The goal of this guide is to help you get up and contributing to ggplot2 as quickly as possible. It's still a work in progress and very rough. Your feedback is much appreciated and so are pull requests :). Rather than emailing me directly about questions, please discuss ggplot2 development issues on the ggplot2-dev mailing list. That way multiple people can learn at the same time.
To contribute a change to ggplot2, you follow these steps:
Each of these steps are described in more detail below. This might feel overwhelming the first time you get set up, but it gets easier with practice. If you get stuck at any point, please reach out for help on the ggplot2-dev mailing list
If you want to do development on ggplot2 and share the changes with other people, you'll have to set up an account on GitHub. You'll make a fork of Hadley's repository and store it on GitHub. You'll also make a copy of your repository on your local machine.
Set up git and github.
Fork of the main repo by going to https://github.com/hadley/ggplot2/fork. A fork is a copy of ggplot2 that you can work on independently. See fork a repo for more details.
Clone your fork to your local computer (change
myname to your account
git clone firstname.lastname@example.org:myname/ggplot2.git cd ggplot2
Once you've done that, add the main repository as a remote and set up the master branch to track the main ggplot2 repo. This will make it easier to keep up to date.
git remote add hadley git://github.com/hadley/ggplot2.git git branch --set-upstream master hadley/master
Now on your local machine you have the local repository and two remote repositories:
origin (the default), which is your personal ggplot2 repo at GitHub, and
hadley which is Hadley's. You'll be able to push changes to your own repository only.
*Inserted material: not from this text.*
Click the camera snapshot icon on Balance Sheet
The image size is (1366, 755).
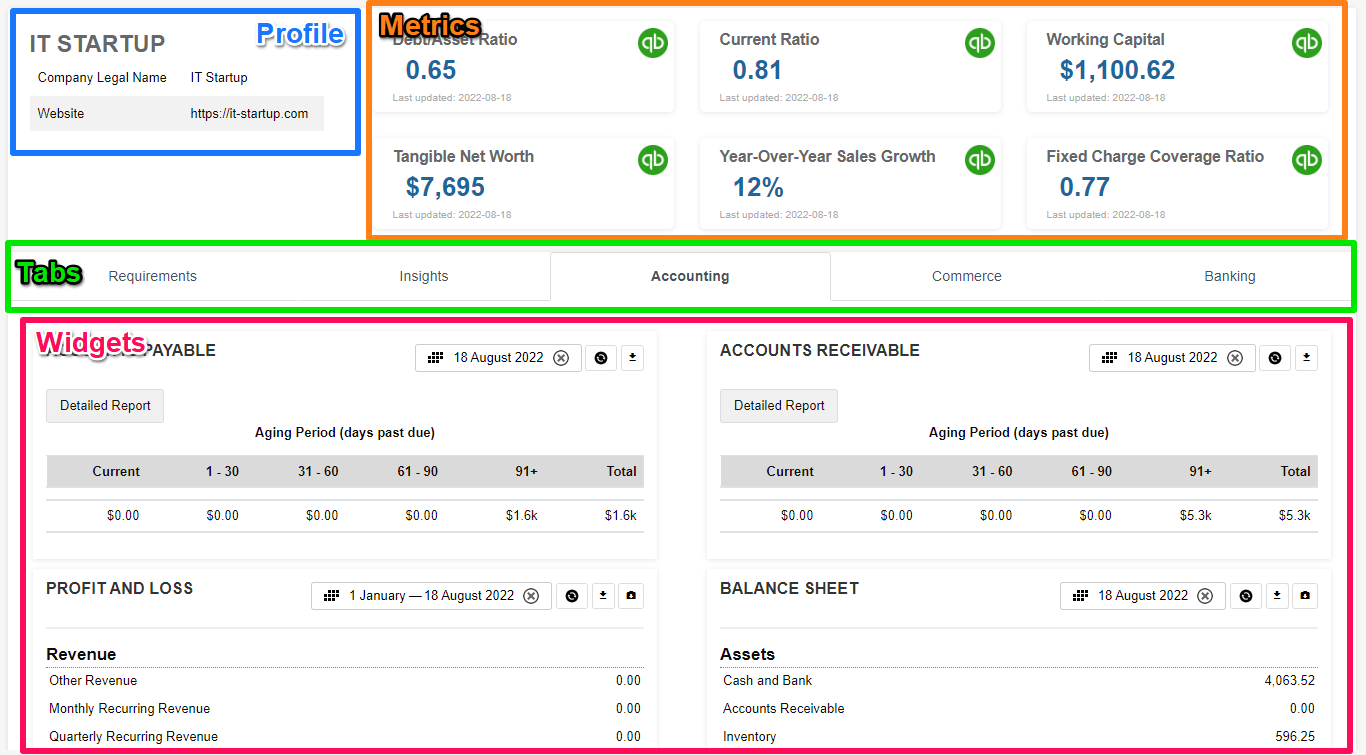pyautogui.click(x=1305, y=596)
You'll also need a copy of the packages I use for package development. Get them by running the following R code:
install.packages(c("devtools", "testthat")) devtools::install_github("klutometis/roxygen")
Next, install all the suggested packages that ggplot2 needs. To do this either open the ggplot2 rstudio project, or set your working directory to the ggplot2 directory, then run:
install_deps(dep = T)
The key functions you'll use when working on ggplot2:
devtools::load_all(): loads all code into your current environment
devtools::document(): updates the roxygen comments
devtools::test(): run all unit tests
devtools::check(): runs R CMD check on the package to check for errors.
If you're using Rstudio, I highly recommend learning the keyboard shortcuts for these commands. You can find them in the
When you want to make changes, you should work on a new branch. Otherwise things can get a bit confusing when it comes time to merge it into the main repo with a pull request. You probably want to start with the
# Fetch the latest version of hadley/ggplot2 git fetch hadley git checkout hadley/master
At this point it'll give you a warning about being in “detached HEAD” state. Don't worry about it. Just start a new branch with the current state as the starting point:
git checkout -b myfix
To check what branch you're currently on, run
Now you can make your changes and commit them to this branch on your local repository. If you decide you want to start over, you can just check out
hadley/master again, make a new branch, and begin anew.
When you feel like sharing your changes, push them to your GitHub repo:
Then you can submit a pull request if you want it to be integrated in the main branch.
If you've been working on your for a while, it's possible that it won't merge properly because something has changed in both the main repo and in your branch. You can test it out by checking out the main branch and merging yourself.
First, make a new branch called
testmerge, based off the main branch:
git fetch hadley git checkout hadley/master git checkout -b testmerge
Then try merging your branch into testmerge:
git merge myfix
If there are no errors, great. You can switch back to your
myfix branch and delete
git checkout myfix git branch -D testmerge
If there are any merge conflicts, you may want to rebase your changes on top of the current master version, or just resolve the conflicts and commit it to your branch. Rebasing may make for a somewhat cleaner commit history, but there is a possibility of messing things up. If you want to be safe, you can just make a new branch and rebase that on top of the current master.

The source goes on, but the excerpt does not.